Esa noche, por tercera vez, me desperté a la 4:44 de la madrugada. Ahora, instintivamente me miré la mano. En la oscuridad, tan sólo bajo la levísima luz que irradiaban los dígitos del reloj se podía ver perfectamente el círculo rojo tenuemente iluminado.
Esa mañana me levanté preocupado. Me empezaba a escamar la puñetera mancha en la mano. No desaparecía. Le comenté la cosa como si fuera una casualidad: la hora a la que me despierto y el hecho de que me diera por mirarme la mano. Me di cuenta de que contado así parecía un fatalismo aunque mis palabras simularan quitarle importancia. Ella también lo advirtió y sugirió la posibilidad de que fueran los signos inequívocos de que estaba siendo abducido por extraterrestre, que la marca fuera el equivalente a un pinchazo para extraerme sangre –ellos usarán sus aparatos extraterrestres que no tienen por qué ser agujas – y la hora era exactamente el momento en que me dejaban de nuevo después de haberme hecho todas la pruebas. La historia estaba muy bien tramada, pero en esencia lo que me estaba queriendo decir era: déjate de gilipolleces. Es el tipo de consejos que siempre le agradezco porque me retornan a la tierra de la cual soy muy propenso a salir volando.

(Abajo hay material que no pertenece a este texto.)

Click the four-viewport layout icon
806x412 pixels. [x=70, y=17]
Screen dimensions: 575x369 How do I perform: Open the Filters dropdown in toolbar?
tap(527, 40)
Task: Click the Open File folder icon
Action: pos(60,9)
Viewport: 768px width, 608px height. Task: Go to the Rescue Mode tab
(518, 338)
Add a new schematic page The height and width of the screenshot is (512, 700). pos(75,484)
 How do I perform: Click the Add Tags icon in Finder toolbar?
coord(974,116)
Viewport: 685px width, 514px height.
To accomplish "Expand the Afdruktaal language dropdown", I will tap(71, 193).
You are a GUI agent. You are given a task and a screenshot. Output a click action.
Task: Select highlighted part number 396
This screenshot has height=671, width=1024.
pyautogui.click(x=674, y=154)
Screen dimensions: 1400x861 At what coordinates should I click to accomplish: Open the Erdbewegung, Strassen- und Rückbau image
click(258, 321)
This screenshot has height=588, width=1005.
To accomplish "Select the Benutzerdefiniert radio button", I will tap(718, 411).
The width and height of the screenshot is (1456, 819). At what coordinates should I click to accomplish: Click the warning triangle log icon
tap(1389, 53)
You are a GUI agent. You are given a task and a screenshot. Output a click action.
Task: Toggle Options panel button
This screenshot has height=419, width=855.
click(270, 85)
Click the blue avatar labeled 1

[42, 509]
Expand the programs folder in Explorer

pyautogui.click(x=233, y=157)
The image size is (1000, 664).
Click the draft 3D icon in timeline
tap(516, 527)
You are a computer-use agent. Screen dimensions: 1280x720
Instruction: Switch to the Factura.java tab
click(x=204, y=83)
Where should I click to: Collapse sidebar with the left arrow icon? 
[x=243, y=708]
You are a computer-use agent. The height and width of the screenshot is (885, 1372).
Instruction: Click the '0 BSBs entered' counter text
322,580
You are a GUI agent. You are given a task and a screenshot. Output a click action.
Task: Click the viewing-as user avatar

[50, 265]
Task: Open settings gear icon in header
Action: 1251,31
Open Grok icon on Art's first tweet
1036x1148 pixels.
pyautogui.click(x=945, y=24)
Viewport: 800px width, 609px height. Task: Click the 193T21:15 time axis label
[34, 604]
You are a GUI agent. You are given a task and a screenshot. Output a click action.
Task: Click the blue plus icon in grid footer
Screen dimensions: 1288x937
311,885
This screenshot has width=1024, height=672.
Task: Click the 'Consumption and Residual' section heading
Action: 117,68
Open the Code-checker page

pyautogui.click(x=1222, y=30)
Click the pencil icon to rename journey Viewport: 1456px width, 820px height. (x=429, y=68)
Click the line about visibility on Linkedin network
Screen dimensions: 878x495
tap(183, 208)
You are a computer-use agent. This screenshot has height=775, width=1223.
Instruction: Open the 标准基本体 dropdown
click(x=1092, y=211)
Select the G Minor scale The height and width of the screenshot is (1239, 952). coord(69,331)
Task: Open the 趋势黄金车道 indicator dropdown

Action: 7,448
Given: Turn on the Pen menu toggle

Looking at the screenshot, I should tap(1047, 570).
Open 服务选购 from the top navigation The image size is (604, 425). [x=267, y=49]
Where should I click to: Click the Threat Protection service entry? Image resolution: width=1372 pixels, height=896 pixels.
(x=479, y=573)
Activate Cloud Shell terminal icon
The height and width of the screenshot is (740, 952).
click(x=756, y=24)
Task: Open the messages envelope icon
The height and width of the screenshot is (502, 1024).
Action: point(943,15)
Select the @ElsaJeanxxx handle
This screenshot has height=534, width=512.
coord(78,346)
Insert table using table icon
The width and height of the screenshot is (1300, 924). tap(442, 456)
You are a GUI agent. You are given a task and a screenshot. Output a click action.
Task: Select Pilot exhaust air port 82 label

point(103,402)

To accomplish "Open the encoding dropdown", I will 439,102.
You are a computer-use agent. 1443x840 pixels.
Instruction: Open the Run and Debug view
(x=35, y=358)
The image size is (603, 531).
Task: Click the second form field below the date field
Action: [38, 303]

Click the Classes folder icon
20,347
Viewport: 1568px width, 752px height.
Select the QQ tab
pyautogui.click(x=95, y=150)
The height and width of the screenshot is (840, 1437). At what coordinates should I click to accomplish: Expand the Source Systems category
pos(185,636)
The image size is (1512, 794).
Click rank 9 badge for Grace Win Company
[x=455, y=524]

Acabé de pintar mi nueva lámpara de pie y luego cogí el tubo hidráulico y me puse a pensar en qué es lo que haría con él. Lo más inmediato era tirarlo a la basura, pero me resisto a tirar las cosas, y esta no era una simple cosa, sino todo un mecanismo. Si no le encontraba una utilidad ahora, sin duda más adelante le saldría una. Mientras meditaba, empujaba la barra, para lo cual había que apoyarse firmemente sobre ella, con la palma de la mano empujando el botón, echando el cuerpo encima. Una vez insertado toda la barra dentro del tubo había que liberar el botón inmediatamente para dejarlo bloqueado. A la tercera vez que hice esto me di cuenta de cual era la mano que apoyaba sobre el botón y cuál era el origen de la marca circular en mi mano. [Eran las 16:44 de la tarde.]